OP-ED | In Defense of Family Court Judges
The Honorable Leslie Olear came before the General Assembly for reappointment on Feb. 26, having served the previous eight years with a stellar record. By all accounts, she is the type of judge that Connecticut deserves and needs: smart, hardworking and committed to doing what is fair and just.
But Judge Olear had the misfortune of being a sitting family law judge when the vote was cast, and thus became a pawn in a highly charged, politically sensitive debate over structural issues in family courts — a debate in which a small number of family court critics appear to be using the reappointment process as a means to give voice to their dissatisfaction about the functioning of that all-important docket within the Judicial Branch.

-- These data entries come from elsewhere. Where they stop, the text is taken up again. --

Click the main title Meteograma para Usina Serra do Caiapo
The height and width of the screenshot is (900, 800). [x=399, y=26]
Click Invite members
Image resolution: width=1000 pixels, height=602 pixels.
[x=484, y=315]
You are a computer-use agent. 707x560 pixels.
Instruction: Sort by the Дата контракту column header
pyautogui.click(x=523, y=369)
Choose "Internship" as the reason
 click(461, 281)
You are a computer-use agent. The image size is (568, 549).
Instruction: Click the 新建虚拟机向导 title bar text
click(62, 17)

Family cases are, by their very nature, extremely emotional, extremely volatile and, often times, extremely distasteful. There were 32,987 family cases filed in the last fiscal year in Connecticut. Those cases are assigned to the family docket consisting of judges, magistrates, guardians ad litem, family services counselors, and mental health professionals, all working within the limited means of the Judicial Branch to resolve these most difficult cases.
Of the 32,987 family cases, well over half involve children and the inevitable question of which parent will retain custody of those children and what visitation rights will be granted to the other parent. Too often, those children become leverage in a fight over how the assets of the marital estate will be divvied up and what obligations will continue in the future. Because the children’s interests are at issue (and many would say their interest ought to be the most important issue), the court will occasionally involve guardians ad litem or other professionals to protect the children’s interests. Those individuals have a thankless job. They must advance the interests of the children in a situation where warring parents cannot themselves agree on what is best for their family.

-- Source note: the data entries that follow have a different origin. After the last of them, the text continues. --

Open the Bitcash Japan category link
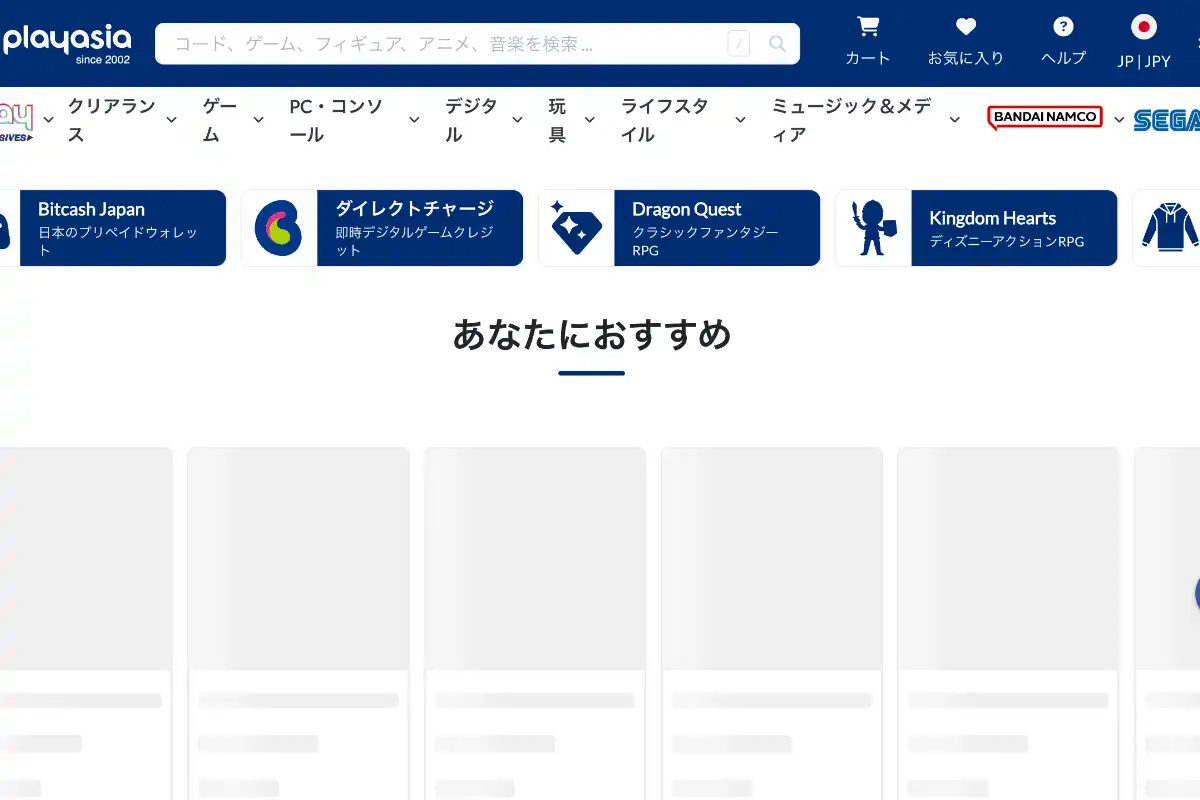 [x=122, y=228]
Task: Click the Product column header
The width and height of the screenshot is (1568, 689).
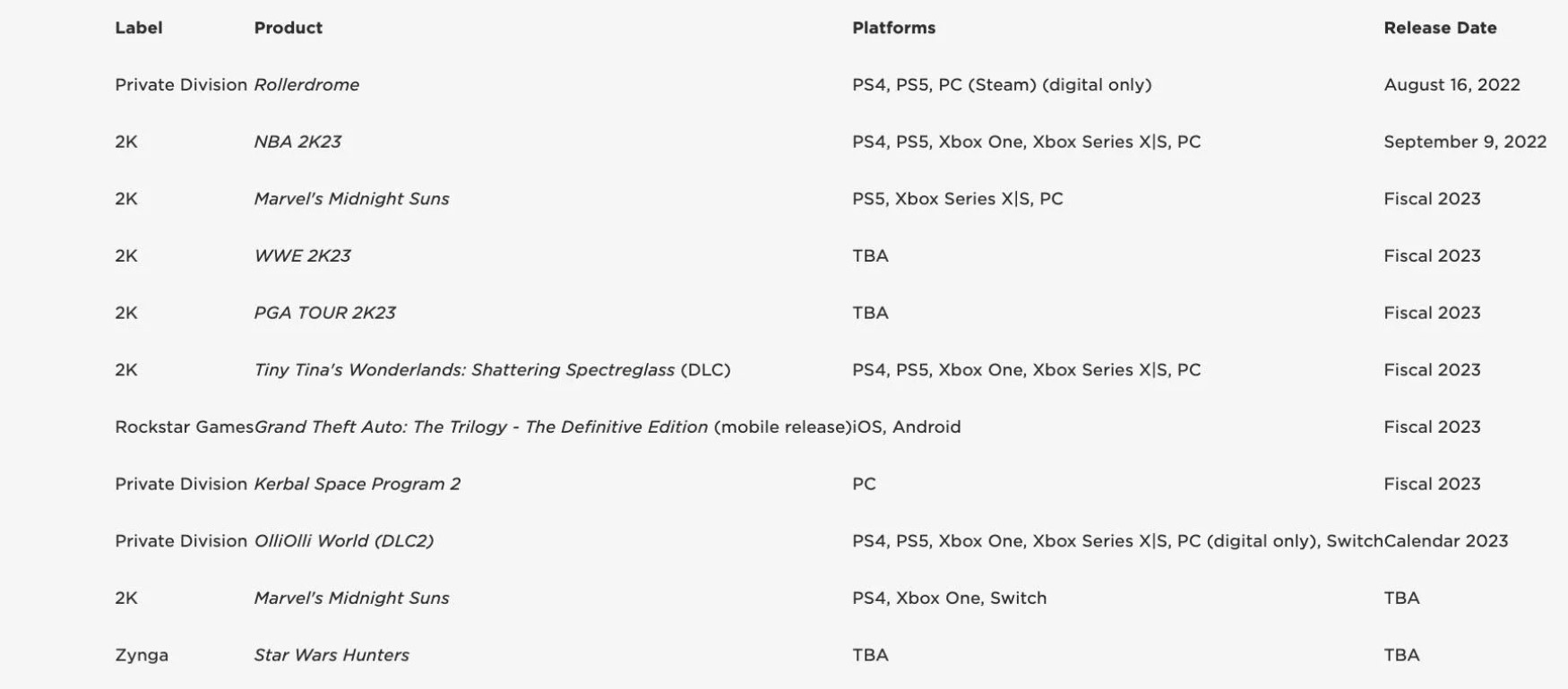Action: pos(288,28)
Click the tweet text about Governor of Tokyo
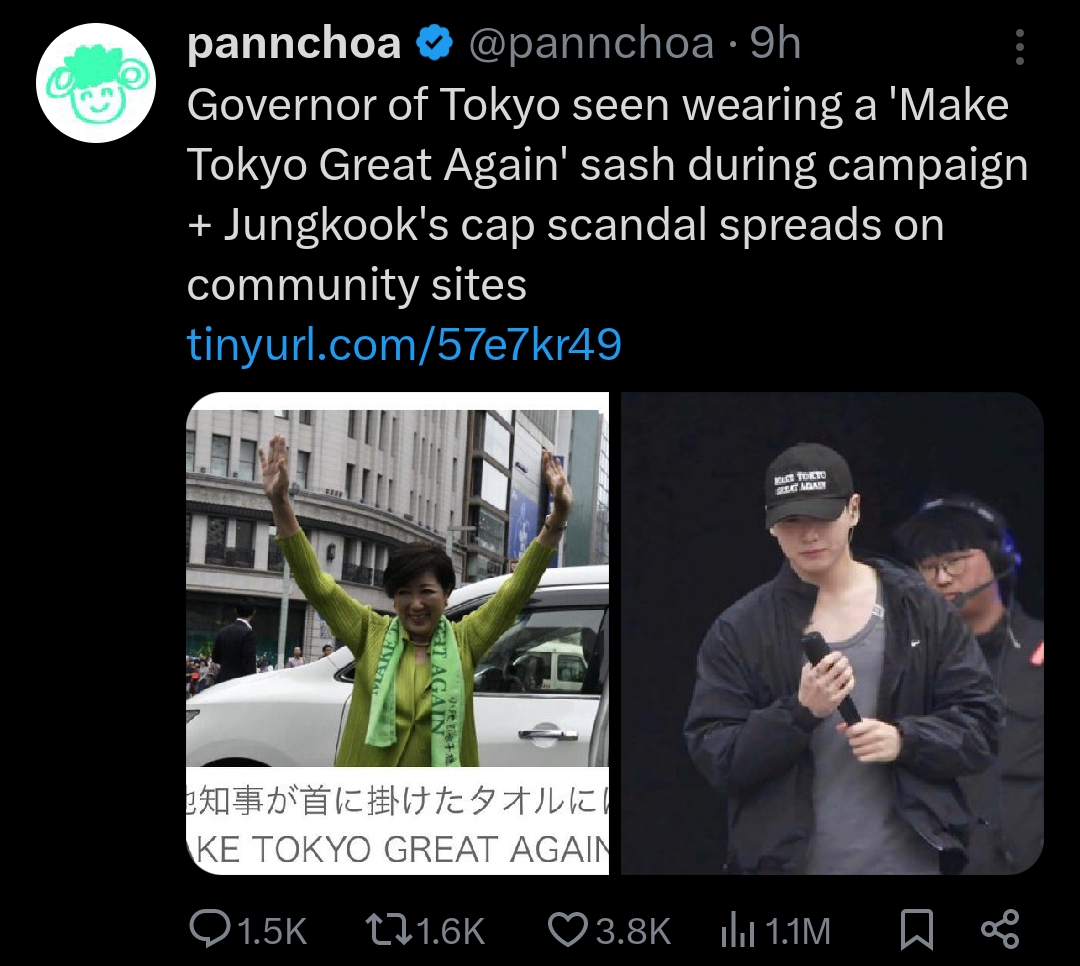Screen dimensions: 1080x966 tap(608, 195)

To be certain, the system is not perfect. Limited resources, time constraints and unrepresented litigants all contribute to make an already emotionally difficult situation even more so. These difficulties led to the creation in 2013 of the Task Force to Study Legal Disputes Involving the Care and Custody of Minor Children, whose job it was to study the myriad of issues the courts are asked to address when dealing with the children of a divorcing couple and to make recommendations as to how the system might be improved. The task force held a series of public hearings and released its report on Jan. 31. The Judicial Branch is in the process of reviewing that report and will soon advise the General Assembly as to those steps it will implement to address the issues covered by the task force.
Unfortunately, some in our General Assembly did not have faith in the very task force they established to address the concerns with the family court. Rather than embrace the task force recommendations and confer with Chief Justice Rogers and her colleagues as to how best to remedy some of the problems that have been raised, they decided instead to use the reappointment process as a forum to express support for criticisms raised by a group of former family court litigants left embittered by their experiences in their individual cases.

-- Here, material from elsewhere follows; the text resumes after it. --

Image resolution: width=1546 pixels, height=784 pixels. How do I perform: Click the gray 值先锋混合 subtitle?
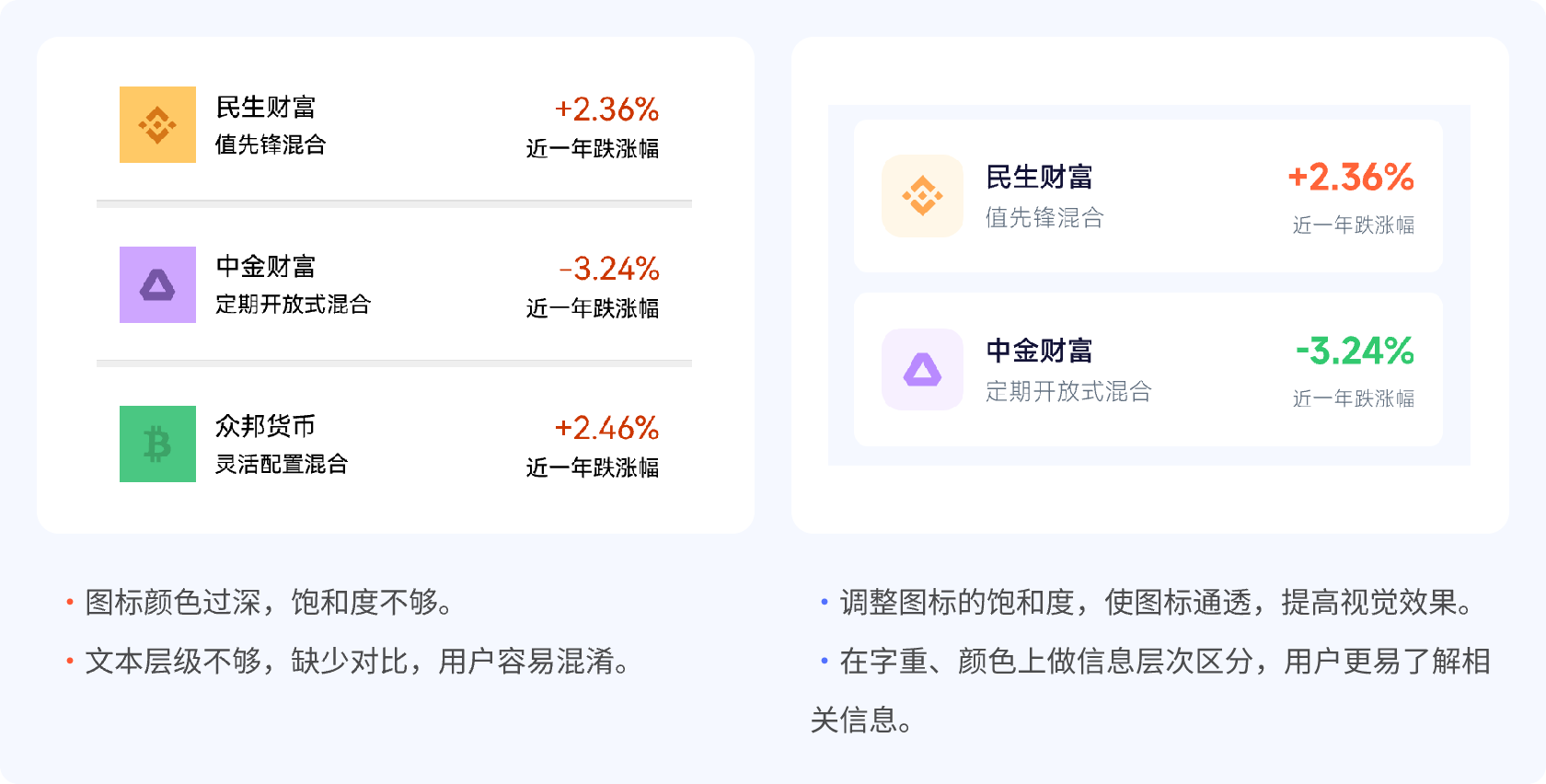[1044, 218]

So, when Judge Olear’s nomination came to the House for a reappointment vote with the full support of the Judicial Branch and the Judiciary Committee, the compliments of the attorneys and litigants who appeared before her, and an exceptional record, she nonetheless barely passed the House by a 78-67 vote. That vote had nothing to do with her record as a judge.
The judicial reappointment process is designed to ensure that a sitting judge has demonstrated over the previous eight years the qualifications deemed necessary to dispense justice. It should not be an occasion for the Legislature to make a political statement about the way the third branch of government performs its constitutional role.
If the Legislature has concerns, they should be addressed in the normal give and take that happens between the three branches of government; ironically, the kind of give and take exhibited here in the formation of the task force and rendering of a report that Chief Justice Rogers is in the process of considering and acting upon.
Using the reappointment process to promote a political point of view runs the risk of creating a very real sense in sitting judges that no matter how well they do their job, they can still be ousted by those with a political agenda. That is no way to run a government or a court system.
Kimberly Knox is president of the Connecticut Bar Association.